Este acompañamiento, justamente, es el camino, y la Iglesia –ekklesía es asamblea, comunidad, familia– lo muestra siendo ella misma. A ningún alejado podría acompañar, si en ella faltara tal acompañamiento. No basta con estar en la Iglesia. ¡Hay que ser Iglesia! Lo descubrieron unos novios que, tras participar en un cursillo prematrimonial, escribían así: «Tanto a mi novio como a mí, nos gustó mucho. No pensábamos encontrarnos con algo así, tan bonito, tan espontáneo, lleno de testimonios, no sé, algo precioso que nos llegó al corazón. Somos practicantes, y Dios y la Iglesia tienen un lugar muy importante en nuestras vidas, pero aun así y todo, hemos recibido un impacto grande en los cursillos, y digamos que nos ha fortalecido mucho más en nuestros deseos de ser esposos y formar una familia según la voluntad de Dios».
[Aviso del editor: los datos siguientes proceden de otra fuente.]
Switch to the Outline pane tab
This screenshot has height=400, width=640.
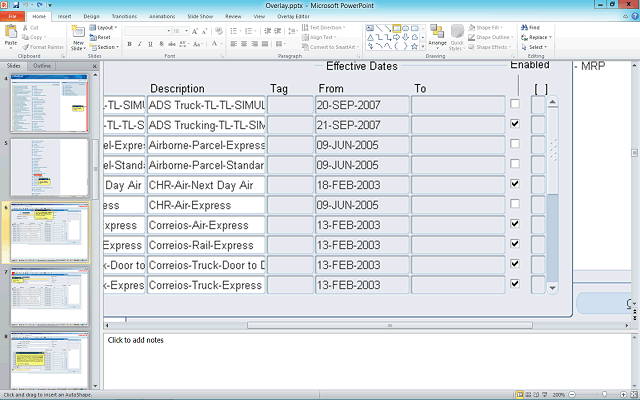(x=42, y=66)
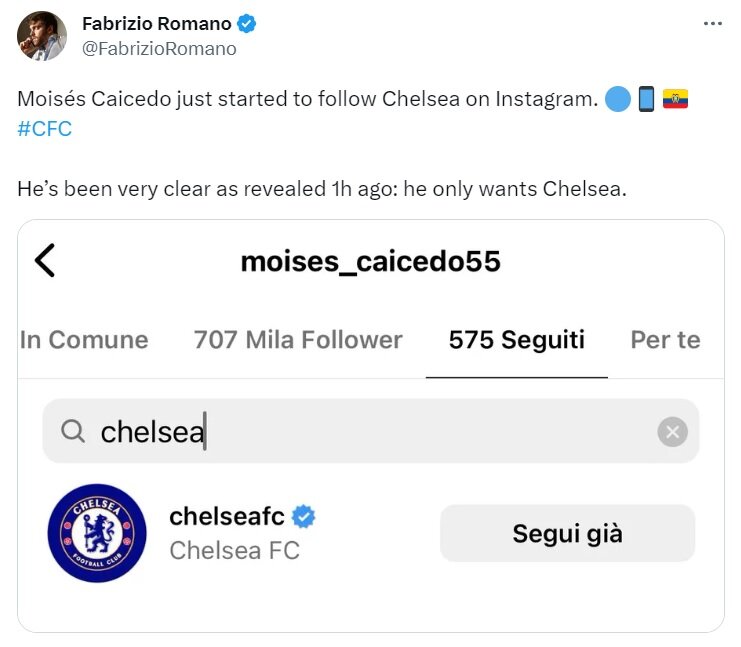The height and width of the screenshot is (647, 741).
Task: Click the mobile phone emoji in tweet
Action: point(646,100)
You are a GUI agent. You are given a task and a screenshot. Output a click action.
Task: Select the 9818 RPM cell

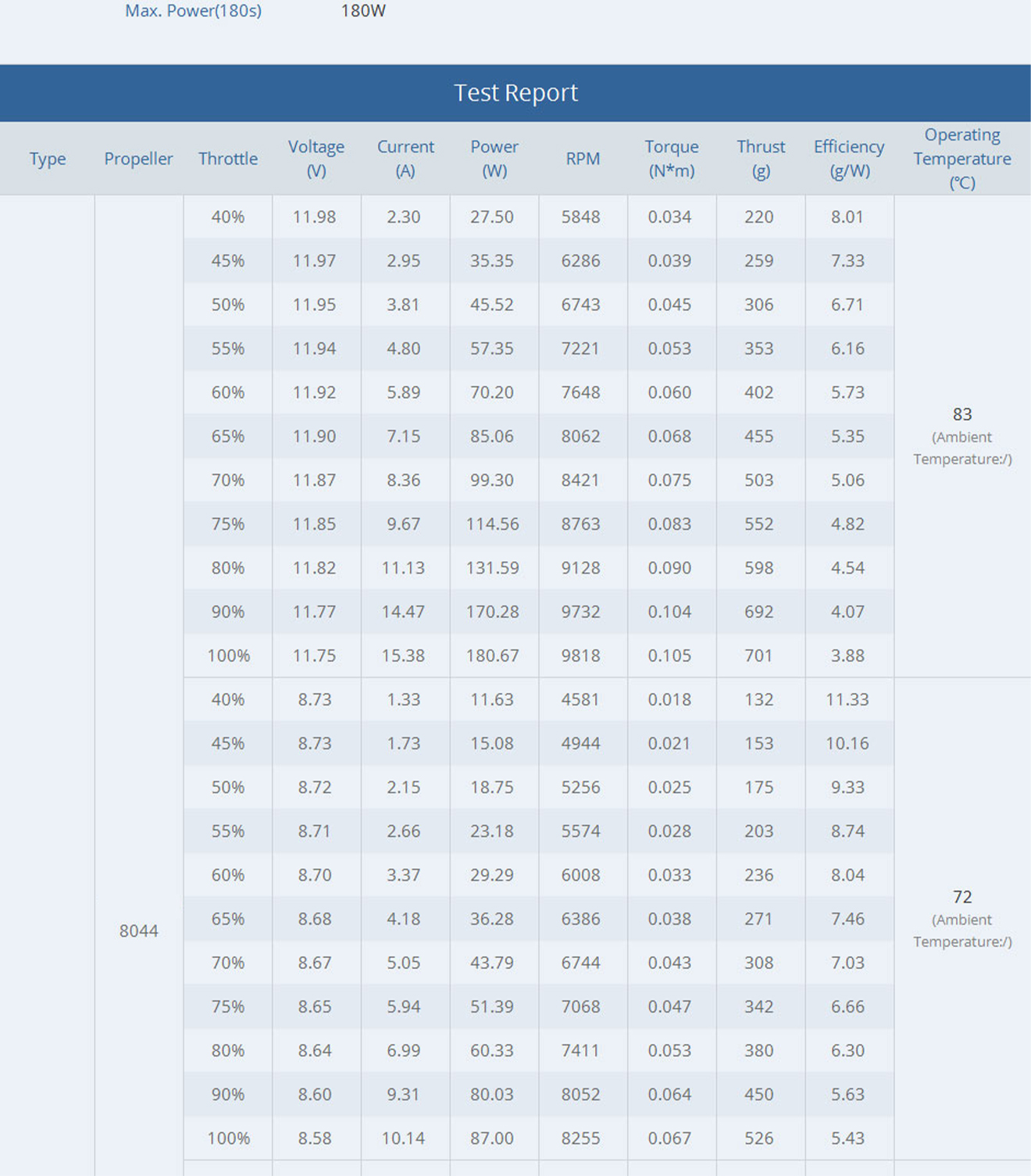[581, 656]
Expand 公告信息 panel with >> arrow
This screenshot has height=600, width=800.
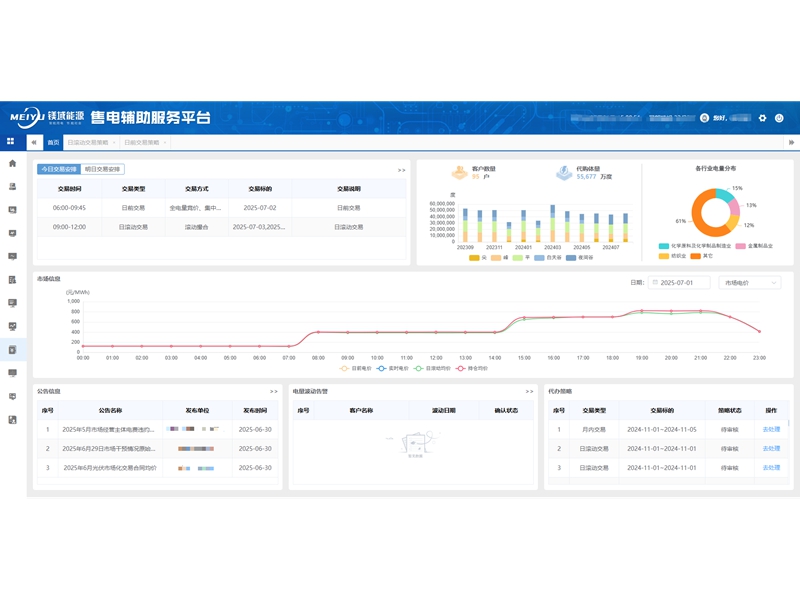(x=273, y=391)
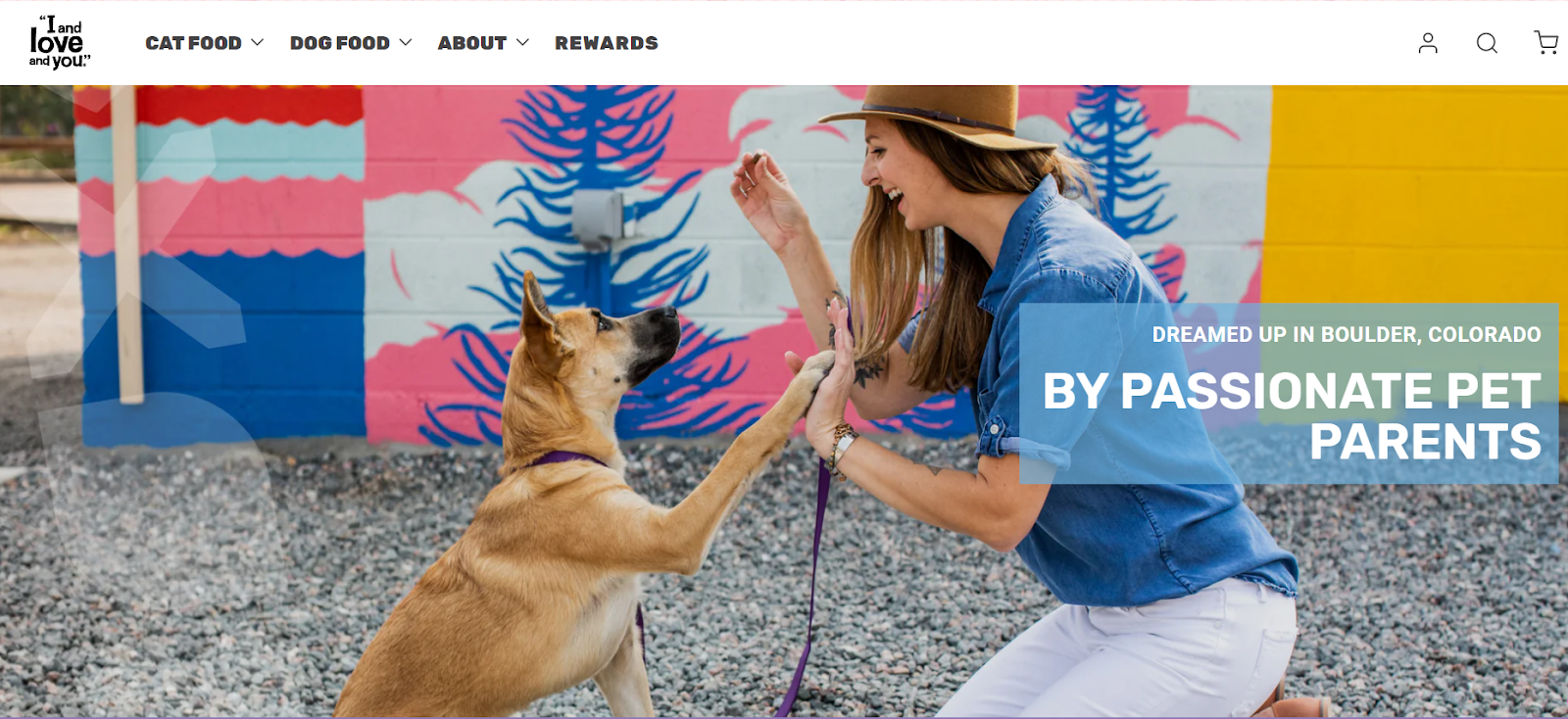Image resolution: width=1568 pixels, height=719 pixels.
Task: Open the Cat Food menu label
Action: [x=193, y=43]
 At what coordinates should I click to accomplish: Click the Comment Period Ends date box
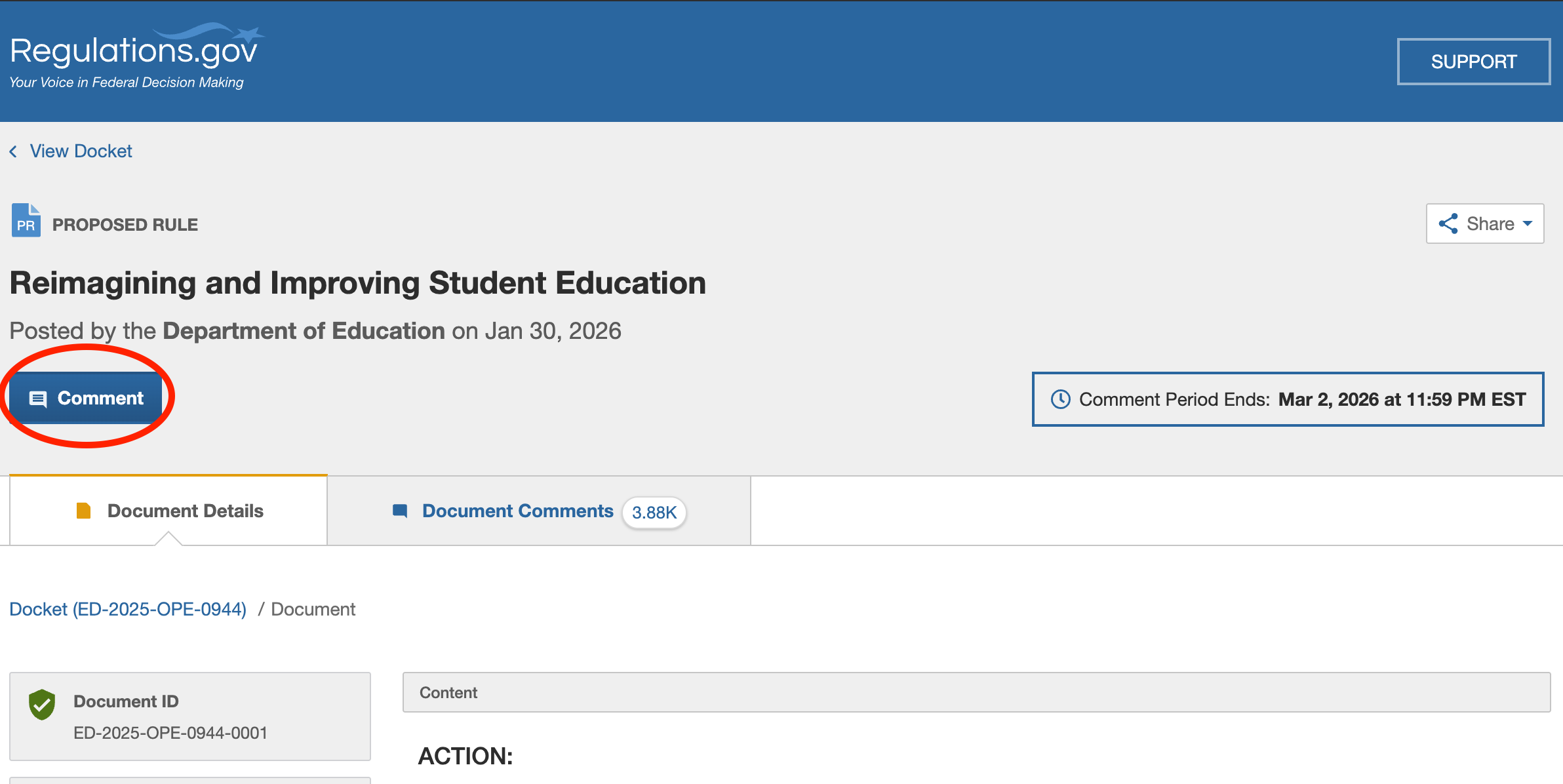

¿Acaso no necesita hacer este descubrimiento, y decir que es algo precioso, la sociedad entera? No en vano, en la encíclica social Caritas in veritate, de 2009, Benedicto XVI afirma sin dudar que es «una necesidad social, e incluso económica, seguir proponiendo a las nuevas generaciones la hermosura de la familia y del matrimonio, su sintonía con las exigencias más profundas del corazón y de la dignidad de la persona».